I begin to look back on the past year and think – “Oh I didn’t do … or I haven’t done” and I catch myself. Because when I actually take a step back and look at the things I wanted to accomplish, I realize that the ball is rolling in along the course I wanted it to take. I look at my wall of sticky notes – the pseudo-logic model of my life and the evaluation shows that, slowly but surely, the change is happening.


And my mind goes to the future…

“Should I or shouldn’t I” Plan a trip to visit my cousin’s son, my Eldest Aunt, the Matriarch of my family, her Grandson. If it was my nephew in India, I would want my relatives to visit him. I answer my question.


And a New Year’s Text brings me back to the present moment.


It is from a friend. I can’t imagine how her morning is going. Is she at home or in hospital? Likely in hospital, drugged up, absent in some ways, so present in others. Depressed and suicidal, she has tried twice. The stresses of her life were all too much. A mother of too many kids born all too close together, requiring more love then she was ever shown herself. She at onetime told me they would all be better off without her. She believed that. The drugs aren’t working so they have started ECT. “Going under was really hard – that was the worst part,” she said. Was it the feeling of loosing control? Was it the feeling of the anaesthesia being forced on you? Wasn’t that the problem to begin with? It is so hard and yet so much of life is out of our hands.

And then my mind goes to the time I was visiting India and wanted to see the Dalai Lama.


One of my cousins said his uncle was a body guard/security for His Holiness. He thought perhaps he could get me in. I was planning to visit my Uncle at that time in the small town one over from Dharamasala, where the Dalai Lama lives in exile. Wouldn’t it be great to be in his presence and to have him impart some spiritual wisdom on me?


Well, they didn’t drop me off at the foot of the mountain. Stuck in an apartment on a college campus outside of town, there was no spiritual climb to be had. My backpacker’s soul felt like it was in purgatory. But it wasn’t really, it was all a part of the spiritual lesson that would become clear to me later.

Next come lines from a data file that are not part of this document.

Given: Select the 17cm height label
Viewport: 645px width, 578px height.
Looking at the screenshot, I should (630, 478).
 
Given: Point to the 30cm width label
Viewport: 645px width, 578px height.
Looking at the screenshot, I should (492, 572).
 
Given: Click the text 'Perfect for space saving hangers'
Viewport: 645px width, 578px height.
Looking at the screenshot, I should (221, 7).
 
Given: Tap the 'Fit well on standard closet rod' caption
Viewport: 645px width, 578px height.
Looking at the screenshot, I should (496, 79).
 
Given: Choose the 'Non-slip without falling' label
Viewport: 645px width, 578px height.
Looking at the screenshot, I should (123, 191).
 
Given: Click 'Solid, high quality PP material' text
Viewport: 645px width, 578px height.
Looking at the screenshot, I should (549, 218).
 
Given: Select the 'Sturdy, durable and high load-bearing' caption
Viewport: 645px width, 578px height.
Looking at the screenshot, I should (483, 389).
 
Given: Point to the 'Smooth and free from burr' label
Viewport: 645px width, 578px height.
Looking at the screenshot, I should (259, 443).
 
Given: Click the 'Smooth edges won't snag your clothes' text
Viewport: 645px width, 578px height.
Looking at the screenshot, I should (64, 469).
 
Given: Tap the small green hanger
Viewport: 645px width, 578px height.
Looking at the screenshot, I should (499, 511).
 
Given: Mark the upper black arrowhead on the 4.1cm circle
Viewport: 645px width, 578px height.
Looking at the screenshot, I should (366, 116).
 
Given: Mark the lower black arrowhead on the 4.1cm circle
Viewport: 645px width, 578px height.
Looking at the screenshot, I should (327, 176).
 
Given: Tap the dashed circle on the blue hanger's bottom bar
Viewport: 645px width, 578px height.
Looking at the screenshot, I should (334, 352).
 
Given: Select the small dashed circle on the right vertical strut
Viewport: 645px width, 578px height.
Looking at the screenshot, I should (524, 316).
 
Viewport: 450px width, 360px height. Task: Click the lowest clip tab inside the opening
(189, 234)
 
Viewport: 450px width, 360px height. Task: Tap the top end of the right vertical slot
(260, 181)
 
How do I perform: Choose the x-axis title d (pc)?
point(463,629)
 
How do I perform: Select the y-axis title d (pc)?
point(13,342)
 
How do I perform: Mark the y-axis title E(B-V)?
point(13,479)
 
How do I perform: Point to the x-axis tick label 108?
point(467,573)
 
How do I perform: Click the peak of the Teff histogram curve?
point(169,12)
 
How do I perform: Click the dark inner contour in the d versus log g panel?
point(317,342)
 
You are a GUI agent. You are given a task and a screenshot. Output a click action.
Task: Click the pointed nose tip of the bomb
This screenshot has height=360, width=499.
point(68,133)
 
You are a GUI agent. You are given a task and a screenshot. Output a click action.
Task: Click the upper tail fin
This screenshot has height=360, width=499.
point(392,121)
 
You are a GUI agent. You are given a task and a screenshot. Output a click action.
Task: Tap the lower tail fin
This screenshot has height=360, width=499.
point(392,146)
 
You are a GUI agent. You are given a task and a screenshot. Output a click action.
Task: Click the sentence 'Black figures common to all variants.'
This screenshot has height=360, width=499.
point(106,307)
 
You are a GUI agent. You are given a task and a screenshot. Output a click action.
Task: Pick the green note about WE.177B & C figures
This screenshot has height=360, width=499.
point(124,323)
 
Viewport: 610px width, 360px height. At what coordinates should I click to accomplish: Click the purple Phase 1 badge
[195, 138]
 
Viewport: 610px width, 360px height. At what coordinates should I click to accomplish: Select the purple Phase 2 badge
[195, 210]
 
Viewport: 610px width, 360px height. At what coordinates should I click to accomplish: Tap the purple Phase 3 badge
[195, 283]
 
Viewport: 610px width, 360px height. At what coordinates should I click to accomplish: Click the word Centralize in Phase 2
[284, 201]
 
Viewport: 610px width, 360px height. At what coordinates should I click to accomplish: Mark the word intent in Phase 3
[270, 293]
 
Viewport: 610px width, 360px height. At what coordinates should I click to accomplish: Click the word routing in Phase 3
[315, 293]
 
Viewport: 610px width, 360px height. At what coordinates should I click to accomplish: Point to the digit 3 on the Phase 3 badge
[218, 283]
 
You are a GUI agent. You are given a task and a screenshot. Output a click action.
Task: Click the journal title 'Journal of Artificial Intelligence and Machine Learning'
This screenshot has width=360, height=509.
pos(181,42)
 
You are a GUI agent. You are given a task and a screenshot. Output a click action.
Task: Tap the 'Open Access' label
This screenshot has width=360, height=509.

I spent that day miserable, reading and watching music videos with my cousin. He was 15 or 16 at the time and was probably equally miserable to have to “babysit” me when he could have been hanging out with his friends. Well, misery loves company, so we had that to share. By the afternoon, he asked me if I wanted to go to the gym and play basketball with his friends.

“Sure” I said. I was SO excited to DO SOMETHING. “Do girls do that here?”
“No,” he said. “But you can come”


We went down to the gym and I was so happy to get out.

His friends looked at me funny – like “What is she doing here? What was he thinking bringing a girl?” At least that is what I thought anyway. We played. They never passed me the ball. But at least I got a few runs in and I felt way better after.


I look back now in gratitude for that moment – for those days in “Purgatory.” Because the irony is that the Dalai Lama is still alive. With social media, I can read his words, and listen to his teachings. But my cousin is not. I will no longer be able to know what he thinks, or read what he has to say. I think we were both probably too young with too large an age gap and a language barrier to bond more at the time. But I think we did our best smiling and singing “Alice? Who the F!@# is Alice?!” For this I am grateful.


And now – it is New Years Day. I haven’t written the blog post I wanted to write. I haven’t fixed my website or changed my blog around, my house is a mess. But I am here sipping my tea, writing something, and enjoying the morning Sun.

One of my resolutions was to write more. To get back to that little girl who used to write poems and stories and dream of pursuing a life of creativity. And guess what?

Technically, I have started.


Happy New Year Everyone! Wishing you a year where we can all show compassion to ourselves and to others, to have to the strength to understand that in times when things are not working out for us, that this too shall pass, and to be grateful for all that we have.


The quotes above from the song “New Year’s Day” by U2, Album “WAR” 1983. Those were good times.